Cannabis Credit Union Battles On

Cannabis Businesses And Banking

The world’s first credit union created to serve the cannabis and hemp industries is still yet to open its doors due to complex legal issues.

The Fourth Corner Credit Union was chartered by the State of Colorado Division of Financial Services on November 19, 2014, the first such charter issued in the state for a decade.

TFCCU would fill a much needed gap in the cannabis industry, with many operators currently unable to open a bank account. This has led to some “cannabusinesses” having piles of money now under lock and key; protected by armed guards.

While there’s certainly a need and demand for services such as Fourth Corner Credit Union, an earlier decision by the U.S. Federal Reserve Bank of Kansas City is keeping TFCCU  from accessing the nation’s financial system; resulting in the credit union being unable to take deposits and carry out other critical functions.
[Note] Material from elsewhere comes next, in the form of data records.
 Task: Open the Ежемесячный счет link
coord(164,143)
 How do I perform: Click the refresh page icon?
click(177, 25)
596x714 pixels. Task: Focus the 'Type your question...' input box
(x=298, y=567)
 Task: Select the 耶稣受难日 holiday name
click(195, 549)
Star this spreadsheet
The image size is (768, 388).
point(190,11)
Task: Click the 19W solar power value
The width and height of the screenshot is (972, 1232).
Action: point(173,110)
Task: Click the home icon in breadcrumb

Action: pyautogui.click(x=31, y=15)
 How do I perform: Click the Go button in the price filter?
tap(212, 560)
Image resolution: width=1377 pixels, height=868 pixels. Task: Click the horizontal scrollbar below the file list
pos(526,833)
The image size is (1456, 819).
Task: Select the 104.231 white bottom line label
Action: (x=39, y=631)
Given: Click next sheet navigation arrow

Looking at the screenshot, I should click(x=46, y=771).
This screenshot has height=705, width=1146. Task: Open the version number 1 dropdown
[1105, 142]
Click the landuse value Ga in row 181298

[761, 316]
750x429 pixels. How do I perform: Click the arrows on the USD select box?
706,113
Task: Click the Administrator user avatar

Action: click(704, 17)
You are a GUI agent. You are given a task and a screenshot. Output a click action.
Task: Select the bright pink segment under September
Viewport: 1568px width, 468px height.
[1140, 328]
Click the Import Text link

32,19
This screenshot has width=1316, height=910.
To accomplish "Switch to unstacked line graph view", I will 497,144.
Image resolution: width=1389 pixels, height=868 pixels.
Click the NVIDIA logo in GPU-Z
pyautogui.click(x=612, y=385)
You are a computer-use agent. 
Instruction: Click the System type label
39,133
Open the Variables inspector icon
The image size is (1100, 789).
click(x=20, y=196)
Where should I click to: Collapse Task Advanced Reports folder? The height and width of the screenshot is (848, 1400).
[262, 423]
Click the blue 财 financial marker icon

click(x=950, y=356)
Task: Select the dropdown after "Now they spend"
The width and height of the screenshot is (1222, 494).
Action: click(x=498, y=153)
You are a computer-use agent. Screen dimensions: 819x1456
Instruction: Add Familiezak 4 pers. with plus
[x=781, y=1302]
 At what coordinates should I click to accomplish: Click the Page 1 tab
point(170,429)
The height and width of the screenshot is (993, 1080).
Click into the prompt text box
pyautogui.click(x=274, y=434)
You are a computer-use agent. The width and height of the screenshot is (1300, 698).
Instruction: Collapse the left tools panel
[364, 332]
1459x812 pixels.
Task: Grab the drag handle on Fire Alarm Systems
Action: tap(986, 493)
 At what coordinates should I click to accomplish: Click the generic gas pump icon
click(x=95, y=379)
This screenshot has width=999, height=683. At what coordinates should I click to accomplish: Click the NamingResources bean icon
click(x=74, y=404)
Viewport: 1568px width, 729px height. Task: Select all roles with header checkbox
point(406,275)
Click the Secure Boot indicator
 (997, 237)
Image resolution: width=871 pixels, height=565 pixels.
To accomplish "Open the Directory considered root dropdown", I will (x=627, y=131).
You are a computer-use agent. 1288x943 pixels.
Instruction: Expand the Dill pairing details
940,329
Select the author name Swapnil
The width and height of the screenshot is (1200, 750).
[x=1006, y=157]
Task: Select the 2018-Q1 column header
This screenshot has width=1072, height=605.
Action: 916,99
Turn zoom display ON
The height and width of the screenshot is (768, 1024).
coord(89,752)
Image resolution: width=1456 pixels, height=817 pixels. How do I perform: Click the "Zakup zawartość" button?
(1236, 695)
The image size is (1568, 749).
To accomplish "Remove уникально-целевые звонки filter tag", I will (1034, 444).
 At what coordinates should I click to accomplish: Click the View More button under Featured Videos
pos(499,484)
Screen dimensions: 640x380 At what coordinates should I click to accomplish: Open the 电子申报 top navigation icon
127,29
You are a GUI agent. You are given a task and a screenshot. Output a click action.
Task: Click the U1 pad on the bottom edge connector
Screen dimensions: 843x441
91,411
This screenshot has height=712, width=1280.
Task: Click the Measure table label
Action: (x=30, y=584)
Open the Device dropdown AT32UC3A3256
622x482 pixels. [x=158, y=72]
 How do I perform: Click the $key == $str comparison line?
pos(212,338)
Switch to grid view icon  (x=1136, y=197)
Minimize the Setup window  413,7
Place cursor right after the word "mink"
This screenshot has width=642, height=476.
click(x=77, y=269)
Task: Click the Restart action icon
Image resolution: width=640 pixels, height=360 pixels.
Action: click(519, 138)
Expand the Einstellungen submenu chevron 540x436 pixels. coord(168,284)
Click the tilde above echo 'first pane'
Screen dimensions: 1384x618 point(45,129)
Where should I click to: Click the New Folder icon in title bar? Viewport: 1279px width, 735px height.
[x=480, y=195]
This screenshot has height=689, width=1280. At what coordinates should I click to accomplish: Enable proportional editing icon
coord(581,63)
In July this year not only was the credit union’s application for a Master account with the Federal Reserve Bank of Kansas City denied, so too was its application with the National Credit Union Administration ( NCUA) for deposit insurance. This occurred in spite of the TFCCU having dotted its i’s and crossed its t’s in terms of compliance.

Federal institutions are somewhat understandably nervous about dealing with the cannabis and hemp sector.

The U.S. federal government still retains regulatory control over state-chartered financial institutions and while medicinal cannabis and industrial hemp businesses in some states may be operating fully legally; marijuana is generally illegal under federal law – creating a terribly complex legal situation and a potentially unsafe one for operators.

While guidance from the United States Treasury Department was meant to assist banks in allowing banking services to be provided to such businesses, it appears to have made matters worse.

Fourth Corner Credit Union’s lawyer went before a federal judge on Monday to challenge the Reserve Bank’s decision. While U.S. District Judge R. Brooke Jackson was sympathetic towards the credit union and the industry’s plight; he said his role was not to decide issues of fairness or policy, but to enforce and apply the law.

He is yet to hand down his decision in the case.

TFCCU has also filed a lawsuit against the NCUA.

Colorado’s Governor, John Hickenlooper, has previously lent his support to the introduction of banking services for the state’s cannabis sector and expressed his concerns about the industry relying on cash-only; fearing that it would lead to corruption.